:: PARTS OF THE EXERCISE ::
**A.** In the abstract on temperature tolerance in the sea anemone Actinia equina, how many hours did the exposure last?
**B.** Copy word for word the part of the sea anemone abstract starting with "Evaluated tools of" and going on through "affecting marine biodiversity.".

:: TEXT PROVIDED ::
*** Begin section ***
TITLE:
Temperature Tolerance Test Exposition with Temperate Sea Anemone Actinia equina, a Climatic and Environmental Changes Simulation
AUTHORS:
Juliana Rodrigues Gadelha, Fátima Jesus, Paula Braga Gomes, Jaime Rendón Von Osten, Fernando Morgado, Amadeu Mortágua Velho da Maia Soares
KEYWORDS:
Temperature Tolerance, Behavior, Early Warning, Climatic Changes
JOURNAL NAME:
Open Access Library Journal,
Vol.4 No.3,
March
29,
2017
ABSTRACT:
Atlantic and Mediterranean
warming-related diseases outbreaks and species shifts recently have been documented.
Evaluated tools of short-term effects on the health or organisms resistance are
necessary to assess and understand mechanisms affecting marine biodiversity.
Until now, climate warming has been studied at the population or community
level. Here we offer a better understanding of such phenomena at the individual
organism level, using anatomic-morphological approaches to interpret effects of
natural physical stressors, according to behavioral patterns. The goal of this
work was to evaluate the sea anemones behavior with temperature variance. This
study takes a method of behavioral observations (morphological and anatomic
parameters, with physiological implications) to identify changes in behavior,
after exposure to the physical stressors temperature (10℃, 15℃, 20℃, 25℃ and 30℃) on temperate sea anemone Actinia
equina over 96 h of
exposure. Other endpoints as condition index and reproduction also assessed.
Behavioral patterns analysis placed the differentially ecological functions in
a wide range of categories including tentacle flexion, tentacle retraction,
column cavitation, peristome depression and oral disc flexion. These parameters
suggest that the “early stress response” (before result on individual death) to
elevated temperature involves essentially all aspects of same chemical
reactions. In this
case we observed receptors functioning and the frequency of open-close oral sea
anemones, tentacles and columns anatomic alterations to detect earlier the
effects of physical stress induction. The superiority of results tested was
that the key species reacted to different temperature ranges in order to demonstrate that species
from different climatic zones could have the same behavioral pattern but have
intrinsic adaptations on each climatic zone. Also some collections of parameters such as: 1) water nutrients
availability, 2)
reproductions rate (number of polyps), 3) survival (condition index) and 4) temperature variations
were significant on behavioral answers.
*** End section ***
:: SUPPLIED INFORMATION ::
*** Begin section ***
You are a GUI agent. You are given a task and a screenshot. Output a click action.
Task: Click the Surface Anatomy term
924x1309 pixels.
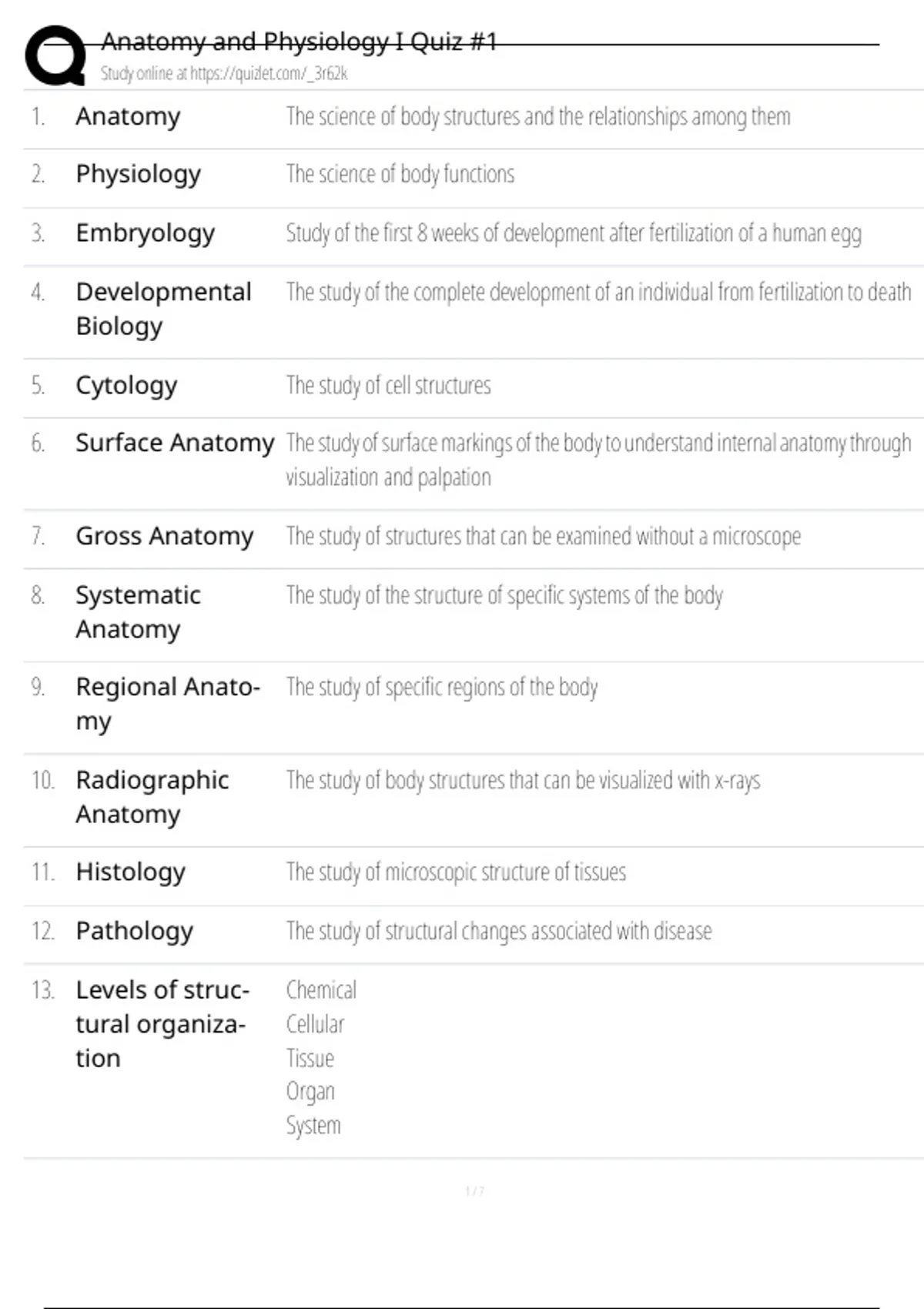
*** End section ***
:: SOLUTIONS FOR EACH TASK ::
**A.** 96 hours

**B.**
Evaluated tools of short-term effects on the health or organisms resistance are
necessary to assess and understand mechanisms affecting marine biodiversity.